We propose a systematic approach to the development and validation process of new instruments as described in Figure 2. First, the aim of the instrument should be defined and described. This includes an explicit statement if the instrument will primarily be used to assess change over time, to find differences in self-efficacy between persons (discriminative), to health outcomes (predictive), or to support the planning of patient education programs (step A).

Figure 2
figure 2

Systematic approach for the development and validation of self-efficacy instruments: 5 steps for planning and reporting.

Second, a priori considerations should be specified to base the development process upon (step B). A priori considerations include methodological and practical issues of the questionnaire, which may include the number and type of domains to be covered, the administration formats, time to complete the questionnaire, and others.

The next step is the identification of items (step C). Common sources for item identification in the reviewed instruments were existing scales, unsystematic literature searches, and input from experts and patients. We recommend beginning the identification process with a systematic literature search of existing instruments. Subsequent input from patients is crucial in order to make sure that the most relevant areas of potentially low self-efficacy are included. The standard approach is to conduct focus groups with patients and to use cognitive debriefing techniques. Input from experts (physicians and qualified health care workers) should be considered but one should be careful to focus on what patients perceive to be important and not what health care specialists suggest.

After identification, the selection process of the items follows (step D). We found that the item selection process was often not clearly described. The most commonly used methods, if reported, were patient-data driven selection of items (using of statistical methods like factor analysis) or a selection based on the opinion of experts. We recommend, as for the item identification process, that the patient perspective should be considered during the item selection process.

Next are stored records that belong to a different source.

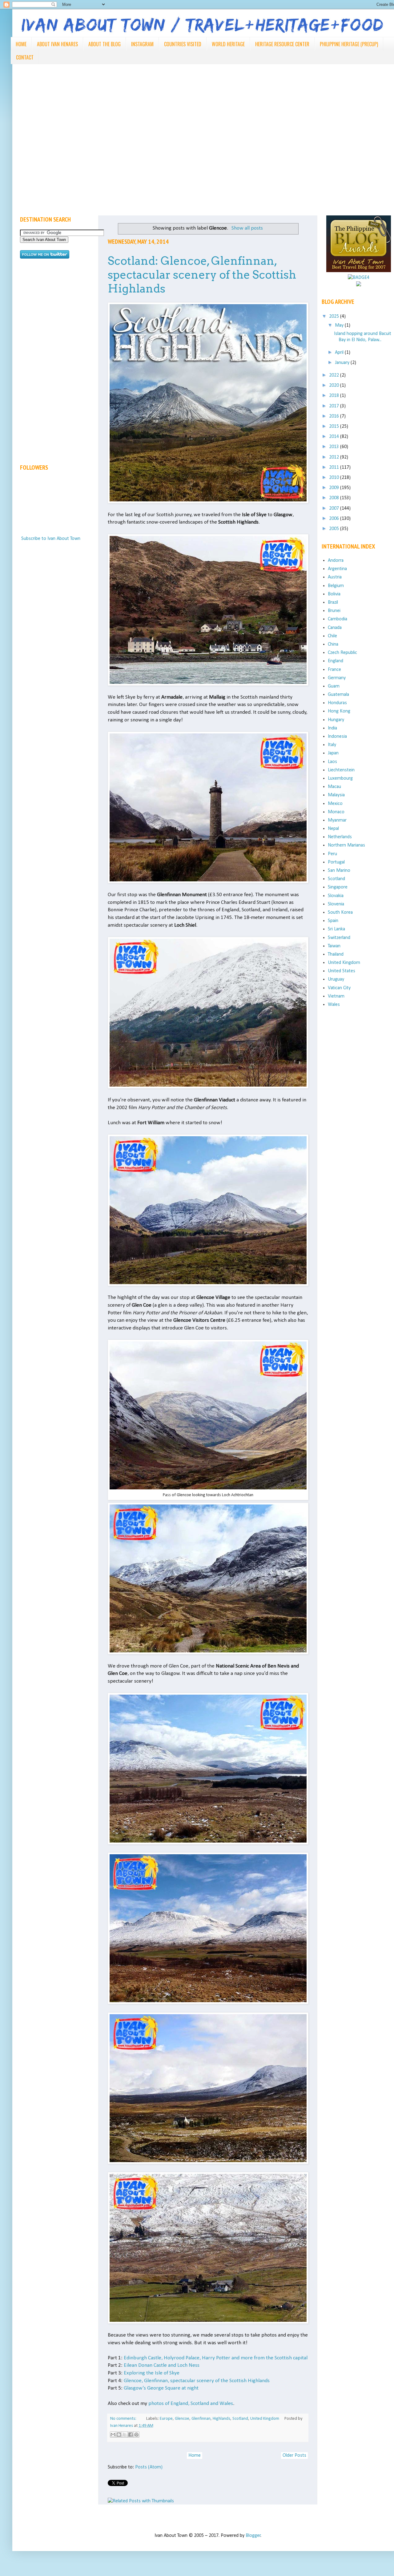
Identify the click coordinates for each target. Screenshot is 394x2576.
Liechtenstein (341, 770)
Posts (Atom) (149, 2467)
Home (194, 2455)
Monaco (336, 812)
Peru (332, 853)
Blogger (253, 2535)
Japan (333, 753)
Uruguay (336, 979)
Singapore (338, 887)
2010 (334, 477)
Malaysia (336, 795)
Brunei (334, 610)
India (332, 728)
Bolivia (334, 594)
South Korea (340, 912)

The validation of the instrument is described in step E. In our review most instrument validations focused on cross-sectional data sets that often do not assess the measurement properties that are important for the respective aim of the instrument. For example, most validations included internal consistency testing by Cronbach's alpha, but only a minority of the studies conducted test-retest reliability analyses. We recommend that the validation process must include testing of the measurement properties that are relevant to test the aim of the instrument. Every validation should include an assessment of the test-retest reliability, preferably by using intra-class correlation coefficients. Because self-efficacy is a changeable psychological state special attention should be paid to the time interval that should be kept as short as possible (<two weeks). The method for testing the validity depends on the aim of the instrument. For example, the validity for instruments with discriminative or planning aims can be tested cross-sectionally whereas the validity for an instrument with an evaluative aim should be tested in a longitudinal design. Testing responsiveness to change is important for instruments with an evaluative aim, however, our systematic review showed that neither responsiveness nor test-retest reliability were consequently tested, although these measurement properties are crucial for evaluative instruments.

Conclusion

The large number of available self-efficacy instruments shows the growing interest in measuring self-efficacy in patients with chronic diseases. However, the development and validation process of the majority of these self-efficacy instruments shows important limitations. Researchers in this important field should adhere more closely to methodological concepts and report their methods more transparently. Only thereby, potential users can make informed decisions about which self-efficacy instrument serves their purpose best.